図8に示される極低温冷凍装置10は、昇温のための加熱手段を除いて、
図1および
図2に示される極低温冷凍装置10と共通する。以下では、両者の異なる構成を中心に説明し、共通する構成については簡単に説明するか、あるいは説明を省略する。
【0073】
極低温冷凍装置10は、能動的加熱装置58を備えてもよい。能動的加熱装置58は、電気ヒータ60および加熱媒体循環装置62の少なくとも一方を備えてもよい。昇温制御部46は、パルス管冷凍機12を昇温するために能動的加熱装置58を制御するよう構成されていてもよい。
【0074】
電気ヒータ60は、被冷却物26に取り付けられ、被冷却物26を加熱する。電気ヒータ60は、ヒータ電源61から給電される。電気ヒータ60は、冷却ステージ20または伝熱部材28に取り付けられてもよい。

▶ **提供記録**:
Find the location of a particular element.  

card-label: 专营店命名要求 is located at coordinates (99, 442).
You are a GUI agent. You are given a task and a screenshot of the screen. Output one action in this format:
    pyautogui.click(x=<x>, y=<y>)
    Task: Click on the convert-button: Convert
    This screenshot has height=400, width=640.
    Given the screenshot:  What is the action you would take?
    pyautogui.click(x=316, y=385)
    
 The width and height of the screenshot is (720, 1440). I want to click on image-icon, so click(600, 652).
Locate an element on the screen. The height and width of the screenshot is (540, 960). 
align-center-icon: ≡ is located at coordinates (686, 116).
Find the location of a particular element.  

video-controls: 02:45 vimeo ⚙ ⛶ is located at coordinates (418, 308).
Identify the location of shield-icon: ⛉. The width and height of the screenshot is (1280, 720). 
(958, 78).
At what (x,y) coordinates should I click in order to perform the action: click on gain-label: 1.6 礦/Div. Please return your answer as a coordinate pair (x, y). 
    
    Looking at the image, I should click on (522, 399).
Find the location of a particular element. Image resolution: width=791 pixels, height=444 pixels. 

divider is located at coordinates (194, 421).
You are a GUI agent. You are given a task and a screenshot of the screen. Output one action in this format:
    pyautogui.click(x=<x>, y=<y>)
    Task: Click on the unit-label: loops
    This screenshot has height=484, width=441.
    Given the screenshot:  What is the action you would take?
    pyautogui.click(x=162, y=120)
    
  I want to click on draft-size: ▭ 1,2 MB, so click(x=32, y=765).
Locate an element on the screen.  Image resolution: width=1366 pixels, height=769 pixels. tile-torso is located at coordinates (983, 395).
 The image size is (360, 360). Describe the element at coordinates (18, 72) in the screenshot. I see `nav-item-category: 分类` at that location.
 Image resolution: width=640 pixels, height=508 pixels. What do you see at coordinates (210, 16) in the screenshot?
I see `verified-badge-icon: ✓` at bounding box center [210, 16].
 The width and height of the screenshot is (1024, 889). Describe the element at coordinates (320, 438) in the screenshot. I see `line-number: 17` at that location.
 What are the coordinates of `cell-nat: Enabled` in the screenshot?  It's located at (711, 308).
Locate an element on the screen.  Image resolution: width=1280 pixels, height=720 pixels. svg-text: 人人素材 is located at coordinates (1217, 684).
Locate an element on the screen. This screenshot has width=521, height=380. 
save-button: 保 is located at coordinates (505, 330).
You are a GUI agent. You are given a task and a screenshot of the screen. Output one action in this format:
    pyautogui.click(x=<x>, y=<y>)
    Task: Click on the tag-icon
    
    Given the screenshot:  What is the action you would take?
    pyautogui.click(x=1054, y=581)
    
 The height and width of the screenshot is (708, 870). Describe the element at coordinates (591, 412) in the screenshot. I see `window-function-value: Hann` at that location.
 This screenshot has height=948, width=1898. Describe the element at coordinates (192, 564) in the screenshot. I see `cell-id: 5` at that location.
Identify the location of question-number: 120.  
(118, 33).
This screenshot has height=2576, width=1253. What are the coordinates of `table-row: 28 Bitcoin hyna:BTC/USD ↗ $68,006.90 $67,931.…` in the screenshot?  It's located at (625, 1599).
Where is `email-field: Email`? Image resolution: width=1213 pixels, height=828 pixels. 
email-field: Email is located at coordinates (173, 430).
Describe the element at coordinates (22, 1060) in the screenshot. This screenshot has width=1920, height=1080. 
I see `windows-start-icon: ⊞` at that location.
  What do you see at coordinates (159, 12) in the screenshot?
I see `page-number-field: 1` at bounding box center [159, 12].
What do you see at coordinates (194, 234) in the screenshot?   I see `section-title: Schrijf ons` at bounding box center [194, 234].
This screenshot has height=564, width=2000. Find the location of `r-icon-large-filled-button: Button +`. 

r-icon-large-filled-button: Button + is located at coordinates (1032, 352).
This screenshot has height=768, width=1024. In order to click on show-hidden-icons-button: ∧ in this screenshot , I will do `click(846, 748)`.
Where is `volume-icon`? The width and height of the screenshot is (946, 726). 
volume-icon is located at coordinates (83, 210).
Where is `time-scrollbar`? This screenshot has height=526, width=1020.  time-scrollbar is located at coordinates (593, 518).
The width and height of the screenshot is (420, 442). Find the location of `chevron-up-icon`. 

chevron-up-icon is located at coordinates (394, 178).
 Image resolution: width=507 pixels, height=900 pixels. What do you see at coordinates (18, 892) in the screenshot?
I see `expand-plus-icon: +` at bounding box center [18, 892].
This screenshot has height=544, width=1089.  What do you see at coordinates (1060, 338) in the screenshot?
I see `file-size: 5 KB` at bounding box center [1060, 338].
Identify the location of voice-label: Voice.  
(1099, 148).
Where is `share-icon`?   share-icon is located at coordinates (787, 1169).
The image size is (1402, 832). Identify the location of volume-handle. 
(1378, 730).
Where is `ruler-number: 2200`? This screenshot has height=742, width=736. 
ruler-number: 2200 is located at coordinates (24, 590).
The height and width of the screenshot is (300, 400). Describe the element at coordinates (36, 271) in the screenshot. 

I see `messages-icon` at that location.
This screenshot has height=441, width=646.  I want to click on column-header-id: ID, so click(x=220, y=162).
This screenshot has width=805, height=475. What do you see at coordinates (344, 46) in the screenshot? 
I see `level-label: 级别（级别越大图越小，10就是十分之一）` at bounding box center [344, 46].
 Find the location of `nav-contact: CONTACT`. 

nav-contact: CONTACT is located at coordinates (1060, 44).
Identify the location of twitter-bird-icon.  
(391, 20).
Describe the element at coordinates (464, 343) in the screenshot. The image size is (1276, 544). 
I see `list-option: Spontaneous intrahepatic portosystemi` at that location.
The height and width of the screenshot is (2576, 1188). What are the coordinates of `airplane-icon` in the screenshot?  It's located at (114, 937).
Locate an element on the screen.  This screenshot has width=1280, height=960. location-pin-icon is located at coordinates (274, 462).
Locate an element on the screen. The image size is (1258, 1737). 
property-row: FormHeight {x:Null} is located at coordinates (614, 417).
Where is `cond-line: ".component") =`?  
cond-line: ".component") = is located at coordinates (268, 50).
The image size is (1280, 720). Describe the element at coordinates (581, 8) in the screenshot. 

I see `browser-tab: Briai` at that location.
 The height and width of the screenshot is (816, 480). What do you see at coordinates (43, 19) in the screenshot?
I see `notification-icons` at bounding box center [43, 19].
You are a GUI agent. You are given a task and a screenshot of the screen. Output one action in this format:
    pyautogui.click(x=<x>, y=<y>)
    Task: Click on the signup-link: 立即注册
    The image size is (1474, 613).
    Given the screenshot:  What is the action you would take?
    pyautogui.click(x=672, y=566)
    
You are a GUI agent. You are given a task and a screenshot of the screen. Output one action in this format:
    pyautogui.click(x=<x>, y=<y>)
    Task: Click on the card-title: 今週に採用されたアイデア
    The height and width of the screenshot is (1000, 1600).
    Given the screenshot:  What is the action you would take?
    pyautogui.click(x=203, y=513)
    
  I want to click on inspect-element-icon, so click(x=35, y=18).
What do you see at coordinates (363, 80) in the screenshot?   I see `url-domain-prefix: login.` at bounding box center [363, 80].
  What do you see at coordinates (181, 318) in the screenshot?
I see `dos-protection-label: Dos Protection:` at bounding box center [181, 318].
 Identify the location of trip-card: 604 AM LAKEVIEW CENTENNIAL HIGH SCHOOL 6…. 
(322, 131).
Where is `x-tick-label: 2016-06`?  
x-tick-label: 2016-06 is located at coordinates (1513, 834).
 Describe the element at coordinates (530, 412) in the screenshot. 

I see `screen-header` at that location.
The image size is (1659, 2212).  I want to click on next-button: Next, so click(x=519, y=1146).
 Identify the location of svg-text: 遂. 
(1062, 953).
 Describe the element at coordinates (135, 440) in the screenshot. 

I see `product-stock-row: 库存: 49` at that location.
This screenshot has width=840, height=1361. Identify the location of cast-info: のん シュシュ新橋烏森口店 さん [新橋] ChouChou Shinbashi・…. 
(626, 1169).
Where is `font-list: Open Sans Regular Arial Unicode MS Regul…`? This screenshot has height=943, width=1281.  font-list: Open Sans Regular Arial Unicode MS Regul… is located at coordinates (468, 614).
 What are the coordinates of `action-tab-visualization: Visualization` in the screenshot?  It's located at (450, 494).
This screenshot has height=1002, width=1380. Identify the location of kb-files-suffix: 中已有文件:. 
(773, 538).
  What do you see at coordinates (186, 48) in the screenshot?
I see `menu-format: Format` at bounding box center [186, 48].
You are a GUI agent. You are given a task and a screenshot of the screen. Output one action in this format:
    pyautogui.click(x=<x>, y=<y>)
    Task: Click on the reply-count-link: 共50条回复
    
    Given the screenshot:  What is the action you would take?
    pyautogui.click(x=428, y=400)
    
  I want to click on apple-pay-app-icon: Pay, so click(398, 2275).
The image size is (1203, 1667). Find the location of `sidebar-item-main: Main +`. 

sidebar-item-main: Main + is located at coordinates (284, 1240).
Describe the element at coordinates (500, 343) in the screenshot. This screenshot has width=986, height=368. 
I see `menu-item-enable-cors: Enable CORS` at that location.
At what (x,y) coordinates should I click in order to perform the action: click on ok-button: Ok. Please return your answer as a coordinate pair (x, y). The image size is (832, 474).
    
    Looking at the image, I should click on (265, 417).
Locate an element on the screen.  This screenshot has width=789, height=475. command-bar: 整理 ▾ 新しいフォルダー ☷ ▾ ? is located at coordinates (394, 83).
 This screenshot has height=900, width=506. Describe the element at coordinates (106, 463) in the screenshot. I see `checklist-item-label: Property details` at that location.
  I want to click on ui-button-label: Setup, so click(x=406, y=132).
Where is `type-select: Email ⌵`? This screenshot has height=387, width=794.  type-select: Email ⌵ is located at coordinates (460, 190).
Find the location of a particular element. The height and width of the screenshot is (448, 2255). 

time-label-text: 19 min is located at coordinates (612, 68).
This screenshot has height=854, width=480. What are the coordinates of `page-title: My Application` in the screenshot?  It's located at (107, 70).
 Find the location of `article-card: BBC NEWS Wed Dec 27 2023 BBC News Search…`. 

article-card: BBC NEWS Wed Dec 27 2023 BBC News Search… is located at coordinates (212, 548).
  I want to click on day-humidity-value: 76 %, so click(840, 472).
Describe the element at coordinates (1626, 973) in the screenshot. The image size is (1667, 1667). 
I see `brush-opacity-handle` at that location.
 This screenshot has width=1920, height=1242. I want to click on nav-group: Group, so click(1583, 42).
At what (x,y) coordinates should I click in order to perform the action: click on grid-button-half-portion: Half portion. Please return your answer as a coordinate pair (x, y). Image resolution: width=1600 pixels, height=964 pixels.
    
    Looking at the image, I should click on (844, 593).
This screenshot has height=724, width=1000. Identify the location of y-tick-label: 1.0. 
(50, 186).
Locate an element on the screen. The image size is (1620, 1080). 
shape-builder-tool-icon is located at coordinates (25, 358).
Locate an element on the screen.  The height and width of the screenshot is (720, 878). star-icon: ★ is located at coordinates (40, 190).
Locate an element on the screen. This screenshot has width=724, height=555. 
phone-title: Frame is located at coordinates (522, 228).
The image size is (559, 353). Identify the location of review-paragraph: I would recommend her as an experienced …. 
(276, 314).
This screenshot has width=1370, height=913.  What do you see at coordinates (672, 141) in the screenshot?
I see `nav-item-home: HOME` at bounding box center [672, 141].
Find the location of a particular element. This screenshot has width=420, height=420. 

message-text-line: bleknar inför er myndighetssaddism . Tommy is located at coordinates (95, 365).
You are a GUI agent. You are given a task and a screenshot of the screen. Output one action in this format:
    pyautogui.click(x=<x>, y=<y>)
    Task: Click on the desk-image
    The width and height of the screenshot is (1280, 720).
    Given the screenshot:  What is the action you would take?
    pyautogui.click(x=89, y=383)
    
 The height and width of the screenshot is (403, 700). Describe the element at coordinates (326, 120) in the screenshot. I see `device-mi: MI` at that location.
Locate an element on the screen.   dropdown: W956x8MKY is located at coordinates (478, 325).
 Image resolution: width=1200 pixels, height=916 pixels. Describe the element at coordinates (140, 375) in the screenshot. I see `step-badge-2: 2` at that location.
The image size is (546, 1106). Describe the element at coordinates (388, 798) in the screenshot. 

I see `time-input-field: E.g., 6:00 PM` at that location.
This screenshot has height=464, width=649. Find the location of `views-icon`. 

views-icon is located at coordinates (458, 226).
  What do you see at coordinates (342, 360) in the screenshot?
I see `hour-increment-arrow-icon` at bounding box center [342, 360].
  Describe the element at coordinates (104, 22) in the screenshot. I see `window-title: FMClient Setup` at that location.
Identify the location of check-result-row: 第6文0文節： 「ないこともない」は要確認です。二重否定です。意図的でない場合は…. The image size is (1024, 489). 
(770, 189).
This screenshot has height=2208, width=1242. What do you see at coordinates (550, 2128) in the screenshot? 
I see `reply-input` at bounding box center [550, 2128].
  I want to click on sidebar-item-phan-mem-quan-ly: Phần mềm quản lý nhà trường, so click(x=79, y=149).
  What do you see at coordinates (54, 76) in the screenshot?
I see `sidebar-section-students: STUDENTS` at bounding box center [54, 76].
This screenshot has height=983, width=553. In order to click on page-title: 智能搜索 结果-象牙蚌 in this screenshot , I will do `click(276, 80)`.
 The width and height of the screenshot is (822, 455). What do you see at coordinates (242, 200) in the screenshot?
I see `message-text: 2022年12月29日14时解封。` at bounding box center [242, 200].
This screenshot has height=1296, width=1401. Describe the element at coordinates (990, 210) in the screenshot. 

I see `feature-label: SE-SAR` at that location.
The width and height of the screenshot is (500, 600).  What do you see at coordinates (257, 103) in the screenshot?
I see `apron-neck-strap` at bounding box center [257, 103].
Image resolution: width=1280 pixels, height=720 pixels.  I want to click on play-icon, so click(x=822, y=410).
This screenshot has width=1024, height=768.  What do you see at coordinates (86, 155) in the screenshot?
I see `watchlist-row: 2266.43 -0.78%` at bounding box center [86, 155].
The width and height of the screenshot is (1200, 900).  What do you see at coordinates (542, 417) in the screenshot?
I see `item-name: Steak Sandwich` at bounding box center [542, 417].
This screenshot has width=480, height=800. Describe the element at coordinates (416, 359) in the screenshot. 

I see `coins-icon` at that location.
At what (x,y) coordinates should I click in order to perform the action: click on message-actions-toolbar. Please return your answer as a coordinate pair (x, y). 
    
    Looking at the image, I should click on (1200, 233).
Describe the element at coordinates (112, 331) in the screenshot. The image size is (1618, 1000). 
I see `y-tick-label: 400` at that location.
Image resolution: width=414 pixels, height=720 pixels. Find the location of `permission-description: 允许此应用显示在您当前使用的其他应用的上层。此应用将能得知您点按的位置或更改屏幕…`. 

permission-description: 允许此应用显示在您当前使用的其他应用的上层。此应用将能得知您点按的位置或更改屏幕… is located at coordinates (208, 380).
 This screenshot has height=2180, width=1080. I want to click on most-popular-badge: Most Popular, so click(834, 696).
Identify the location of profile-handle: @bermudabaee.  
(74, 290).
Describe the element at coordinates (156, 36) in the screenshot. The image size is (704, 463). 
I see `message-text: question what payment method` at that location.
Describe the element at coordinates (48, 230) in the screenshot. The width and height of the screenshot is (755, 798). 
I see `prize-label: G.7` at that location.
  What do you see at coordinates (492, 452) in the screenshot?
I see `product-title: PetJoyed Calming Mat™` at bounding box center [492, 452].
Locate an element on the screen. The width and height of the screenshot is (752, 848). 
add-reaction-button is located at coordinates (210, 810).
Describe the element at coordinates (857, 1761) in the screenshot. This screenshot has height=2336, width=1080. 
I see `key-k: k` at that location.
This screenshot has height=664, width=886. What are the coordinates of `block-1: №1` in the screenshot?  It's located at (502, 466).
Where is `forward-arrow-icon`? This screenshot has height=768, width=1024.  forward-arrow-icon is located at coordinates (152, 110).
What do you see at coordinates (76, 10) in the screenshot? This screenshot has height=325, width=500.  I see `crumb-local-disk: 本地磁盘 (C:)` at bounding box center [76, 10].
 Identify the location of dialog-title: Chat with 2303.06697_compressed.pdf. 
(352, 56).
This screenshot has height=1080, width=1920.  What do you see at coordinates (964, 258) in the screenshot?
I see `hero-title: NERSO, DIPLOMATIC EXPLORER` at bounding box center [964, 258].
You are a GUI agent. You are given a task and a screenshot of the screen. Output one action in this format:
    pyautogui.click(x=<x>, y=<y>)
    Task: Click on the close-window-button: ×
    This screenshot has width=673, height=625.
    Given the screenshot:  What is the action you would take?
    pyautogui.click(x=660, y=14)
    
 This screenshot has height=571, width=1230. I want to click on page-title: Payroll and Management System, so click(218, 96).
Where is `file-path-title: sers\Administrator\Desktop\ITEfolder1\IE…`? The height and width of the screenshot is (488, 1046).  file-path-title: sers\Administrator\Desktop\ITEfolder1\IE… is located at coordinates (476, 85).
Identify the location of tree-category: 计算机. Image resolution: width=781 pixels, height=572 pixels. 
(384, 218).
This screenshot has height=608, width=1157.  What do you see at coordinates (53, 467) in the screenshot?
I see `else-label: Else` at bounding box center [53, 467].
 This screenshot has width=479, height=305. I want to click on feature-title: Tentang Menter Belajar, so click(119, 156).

▶ **作業指示 1**:
極低温冷凍装置に関する引用文をもとに、次の問いに答えよ。
(a) 能動的加熱装置58は、何と何の少なくとも一方を備えてもよいとされているか。
(b) 昇温制御部46は、何を昇温するために能動的加熱装置58を制御するよう構成されていてもよいか。
(c) 電気ヒータ60は、何から給電されるか。
▶ **作業指示 2**:
極低温冷凍装置の加熱手段を説明した引用文について、最後の文の後に続く部分を補え。

▶ **解答欄 1**:
(a) 電気ヒータ60と加熱媒体循環装置62
(b) パルス管冷凍機12
(c) ヒータ電源61

▶ **解答欄 2**:
【0075】
加熱媒体循環装置62は、加熱媒体を冷却ステージ20または被冷却物26に供給し回収するよう構成されている。加熱媒体循環装置62は、回収した媒体を送出するポンプ64と、冷却ステージ20または被冷却物26と熱的に結合された熱交換部66を含む配管部を備える。加熱媒体は、ポンプ64から配管部に流入し、熱交換部66を経由して、ポンプ64に回収される。熱交換部66を流れる加熱媒体が冷却ステージ20または被冷却物26と熱交換をすることで、冷却ステージ20または被冷却物26を昇温することができる。熱交換部66は、冷却ステージ20または被冷却物26に巻き回されたコイル状配管を備えてもよい。
【0076】
このようにすれば、能動的加熱装置58によるパルス管冷凍機12の加熱と、パルス管冷凍機12内で発生する作動ガスの対流とを併用して、さらに高速にパルス管冷凍機12を昇温することができる。
【0077】
以上、本発明を実施例にもとづいて説明した。本発明は上記実施形態に限定されず、種々の設計変更が可能であり、様々な変形例が可能であること、またそうした変形例も本発明の範囲にあることは、当業者に理解されるところである。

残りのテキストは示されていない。